Principles and Politics in Law Reform: Sexual Offences in Scots Law
29 Pages Posted: 26 Oct 2013
Date Written: October 9, 2013
In 2007 the Scottish Law Commission completed a project for the reform of Scots law on rape and other sexual offences. The bulk, but by no means all, of the Commission's recommendations were enacted in the Sexual Offences (Scotland) Act 2009, which came into force in November 2010. Although this paper will have much to say on the new law on sexual offences, its main focus is on the process of law reform which led to this change. In particular, the paper will address two general themes about law reform, in the sense of the systematic method of law reform adopted by bodies like Law Commissions. The first is that most good law reform exercise must identify the underlying principles which inform and structure the ultimate recommendations. The second relates to the 'politics' of law reform.
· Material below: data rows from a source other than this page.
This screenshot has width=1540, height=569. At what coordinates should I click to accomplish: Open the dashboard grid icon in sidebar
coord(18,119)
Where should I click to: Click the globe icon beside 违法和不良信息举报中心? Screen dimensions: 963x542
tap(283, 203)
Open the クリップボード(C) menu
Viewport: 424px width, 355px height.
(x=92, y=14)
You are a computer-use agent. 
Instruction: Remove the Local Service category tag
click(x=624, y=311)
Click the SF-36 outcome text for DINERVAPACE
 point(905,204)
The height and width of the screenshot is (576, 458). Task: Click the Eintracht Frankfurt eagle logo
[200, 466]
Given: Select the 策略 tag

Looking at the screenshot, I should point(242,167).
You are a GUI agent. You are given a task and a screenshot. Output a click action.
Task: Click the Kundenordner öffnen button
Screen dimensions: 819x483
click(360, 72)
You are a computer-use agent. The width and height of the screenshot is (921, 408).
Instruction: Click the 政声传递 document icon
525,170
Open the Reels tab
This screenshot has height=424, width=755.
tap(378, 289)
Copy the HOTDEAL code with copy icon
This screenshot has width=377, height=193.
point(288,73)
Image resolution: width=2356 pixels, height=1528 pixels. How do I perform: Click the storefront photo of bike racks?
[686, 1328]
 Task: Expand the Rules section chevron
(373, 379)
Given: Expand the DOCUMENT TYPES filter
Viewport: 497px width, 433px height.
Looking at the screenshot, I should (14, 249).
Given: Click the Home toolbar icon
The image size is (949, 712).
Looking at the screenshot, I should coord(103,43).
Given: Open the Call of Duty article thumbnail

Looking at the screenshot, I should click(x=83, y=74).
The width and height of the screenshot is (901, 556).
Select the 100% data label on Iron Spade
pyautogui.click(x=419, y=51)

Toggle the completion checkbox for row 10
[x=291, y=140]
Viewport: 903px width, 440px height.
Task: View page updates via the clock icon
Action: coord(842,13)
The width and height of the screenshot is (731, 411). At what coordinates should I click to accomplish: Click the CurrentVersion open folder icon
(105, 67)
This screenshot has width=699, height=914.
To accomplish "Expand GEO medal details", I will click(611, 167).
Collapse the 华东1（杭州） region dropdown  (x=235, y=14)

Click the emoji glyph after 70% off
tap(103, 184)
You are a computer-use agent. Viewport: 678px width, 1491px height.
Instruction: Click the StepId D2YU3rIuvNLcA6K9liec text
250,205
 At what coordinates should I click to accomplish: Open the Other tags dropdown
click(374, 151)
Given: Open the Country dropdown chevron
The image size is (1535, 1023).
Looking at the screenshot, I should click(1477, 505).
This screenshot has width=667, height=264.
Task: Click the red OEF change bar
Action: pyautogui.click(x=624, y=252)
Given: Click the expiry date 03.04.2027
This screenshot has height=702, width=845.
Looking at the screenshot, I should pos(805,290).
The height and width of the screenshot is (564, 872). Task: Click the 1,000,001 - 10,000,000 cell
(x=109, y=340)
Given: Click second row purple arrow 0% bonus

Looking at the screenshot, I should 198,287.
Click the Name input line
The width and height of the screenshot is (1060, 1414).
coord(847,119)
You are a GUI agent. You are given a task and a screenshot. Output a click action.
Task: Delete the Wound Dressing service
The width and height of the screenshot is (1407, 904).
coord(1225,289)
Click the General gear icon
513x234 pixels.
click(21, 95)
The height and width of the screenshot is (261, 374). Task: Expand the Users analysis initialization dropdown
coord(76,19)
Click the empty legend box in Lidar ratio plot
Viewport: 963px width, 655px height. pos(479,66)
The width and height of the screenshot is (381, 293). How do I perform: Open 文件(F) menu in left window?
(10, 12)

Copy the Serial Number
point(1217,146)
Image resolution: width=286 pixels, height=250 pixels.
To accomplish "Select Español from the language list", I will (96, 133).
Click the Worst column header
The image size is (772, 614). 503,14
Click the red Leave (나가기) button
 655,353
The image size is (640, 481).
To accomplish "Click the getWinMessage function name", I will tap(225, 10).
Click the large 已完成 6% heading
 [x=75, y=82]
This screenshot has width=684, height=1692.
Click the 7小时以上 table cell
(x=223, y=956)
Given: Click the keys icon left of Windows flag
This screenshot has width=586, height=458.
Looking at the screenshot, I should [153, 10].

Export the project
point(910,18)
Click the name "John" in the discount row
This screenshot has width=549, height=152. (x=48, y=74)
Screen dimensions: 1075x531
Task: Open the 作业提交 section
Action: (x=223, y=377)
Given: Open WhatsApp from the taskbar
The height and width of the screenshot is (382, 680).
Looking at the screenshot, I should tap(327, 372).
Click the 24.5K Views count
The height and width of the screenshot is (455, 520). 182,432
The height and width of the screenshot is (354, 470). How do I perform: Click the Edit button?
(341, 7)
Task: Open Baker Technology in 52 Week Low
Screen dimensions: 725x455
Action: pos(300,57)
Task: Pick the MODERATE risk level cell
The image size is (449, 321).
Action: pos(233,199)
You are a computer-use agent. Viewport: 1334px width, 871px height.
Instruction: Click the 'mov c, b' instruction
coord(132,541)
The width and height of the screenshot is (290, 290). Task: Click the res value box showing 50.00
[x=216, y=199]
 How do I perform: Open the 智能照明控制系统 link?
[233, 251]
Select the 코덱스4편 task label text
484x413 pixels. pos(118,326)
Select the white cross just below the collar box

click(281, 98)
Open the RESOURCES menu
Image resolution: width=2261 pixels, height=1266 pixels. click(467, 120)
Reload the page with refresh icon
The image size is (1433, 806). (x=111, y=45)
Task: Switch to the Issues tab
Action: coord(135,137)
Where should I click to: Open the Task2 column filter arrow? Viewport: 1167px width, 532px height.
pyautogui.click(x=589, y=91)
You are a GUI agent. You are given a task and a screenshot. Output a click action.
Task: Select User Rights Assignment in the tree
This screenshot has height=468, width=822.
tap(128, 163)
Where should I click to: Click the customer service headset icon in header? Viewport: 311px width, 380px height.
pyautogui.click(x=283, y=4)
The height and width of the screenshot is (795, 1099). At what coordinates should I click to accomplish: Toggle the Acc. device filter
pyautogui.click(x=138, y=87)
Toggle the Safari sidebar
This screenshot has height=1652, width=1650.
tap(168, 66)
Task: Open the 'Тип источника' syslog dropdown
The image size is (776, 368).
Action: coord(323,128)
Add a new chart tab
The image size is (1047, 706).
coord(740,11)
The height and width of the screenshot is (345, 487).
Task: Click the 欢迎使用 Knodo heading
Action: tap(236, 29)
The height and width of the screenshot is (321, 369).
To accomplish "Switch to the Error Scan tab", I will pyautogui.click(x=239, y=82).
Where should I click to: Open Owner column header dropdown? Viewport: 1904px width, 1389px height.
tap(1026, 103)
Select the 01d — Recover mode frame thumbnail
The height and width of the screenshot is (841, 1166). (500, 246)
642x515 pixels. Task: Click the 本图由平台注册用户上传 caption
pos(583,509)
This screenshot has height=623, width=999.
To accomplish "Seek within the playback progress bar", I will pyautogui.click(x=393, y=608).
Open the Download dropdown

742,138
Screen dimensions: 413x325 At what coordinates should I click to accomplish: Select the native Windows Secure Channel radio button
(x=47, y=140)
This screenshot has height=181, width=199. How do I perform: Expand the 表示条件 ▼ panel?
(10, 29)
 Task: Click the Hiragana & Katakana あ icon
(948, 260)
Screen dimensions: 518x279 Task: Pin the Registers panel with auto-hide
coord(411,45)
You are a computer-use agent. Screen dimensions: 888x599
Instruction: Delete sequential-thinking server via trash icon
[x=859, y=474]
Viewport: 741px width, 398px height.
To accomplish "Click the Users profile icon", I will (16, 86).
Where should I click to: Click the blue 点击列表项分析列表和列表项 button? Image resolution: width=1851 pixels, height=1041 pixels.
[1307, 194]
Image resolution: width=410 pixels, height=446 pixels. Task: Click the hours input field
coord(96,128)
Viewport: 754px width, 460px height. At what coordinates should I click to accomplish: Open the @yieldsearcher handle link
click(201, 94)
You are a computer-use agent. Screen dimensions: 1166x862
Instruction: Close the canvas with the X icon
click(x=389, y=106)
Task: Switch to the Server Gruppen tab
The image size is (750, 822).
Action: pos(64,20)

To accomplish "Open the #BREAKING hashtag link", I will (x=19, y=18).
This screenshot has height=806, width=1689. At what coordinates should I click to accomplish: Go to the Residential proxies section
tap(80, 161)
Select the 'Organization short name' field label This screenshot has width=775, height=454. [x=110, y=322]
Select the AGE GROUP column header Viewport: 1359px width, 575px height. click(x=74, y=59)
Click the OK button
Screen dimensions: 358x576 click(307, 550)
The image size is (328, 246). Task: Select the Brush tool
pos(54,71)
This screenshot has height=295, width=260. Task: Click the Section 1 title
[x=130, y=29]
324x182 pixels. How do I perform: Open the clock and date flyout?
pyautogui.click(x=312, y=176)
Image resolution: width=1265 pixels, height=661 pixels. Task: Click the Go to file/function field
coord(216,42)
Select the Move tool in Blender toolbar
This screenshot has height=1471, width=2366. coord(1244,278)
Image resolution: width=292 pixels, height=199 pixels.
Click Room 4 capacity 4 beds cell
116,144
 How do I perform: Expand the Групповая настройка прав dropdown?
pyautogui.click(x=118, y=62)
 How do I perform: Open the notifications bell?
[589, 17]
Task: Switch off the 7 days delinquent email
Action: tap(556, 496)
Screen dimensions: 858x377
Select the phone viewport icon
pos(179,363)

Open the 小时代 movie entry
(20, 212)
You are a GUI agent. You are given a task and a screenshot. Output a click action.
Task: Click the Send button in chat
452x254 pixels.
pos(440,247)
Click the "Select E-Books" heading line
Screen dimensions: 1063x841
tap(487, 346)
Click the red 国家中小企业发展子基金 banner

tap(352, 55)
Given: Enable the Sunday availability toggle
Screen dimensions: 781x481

For this purpose 'politics' has two contrasting meanings. One is the external political context to the project itself; what political factors (if any) were involved in the project being initiated, in moulding the proposals for reform, in deciding whether or not to implement the recommendations, and determining the final form which the law would take in statute. In the case of the sexual offences project, politics in this sense was involved at all these stages, and it is impossible to understand how we now have the law in the form it is without being aware of these political factors. Many law reformers are wary of these political influences. Law Commissions spend considerable time and hard work in carrying any project through to completion. Yet, often enough, the strength and purity of their proposals for reform are often watered down in the political process of the passage of an implementing bill in the Scottish or UK Parliament. Worse still, the Government, whether in Holyrood or Westminster, might decide against legislative implementation of the recommendations of an entire project, often but not always, because it anticipates a hostile political reaction to any implementing bill.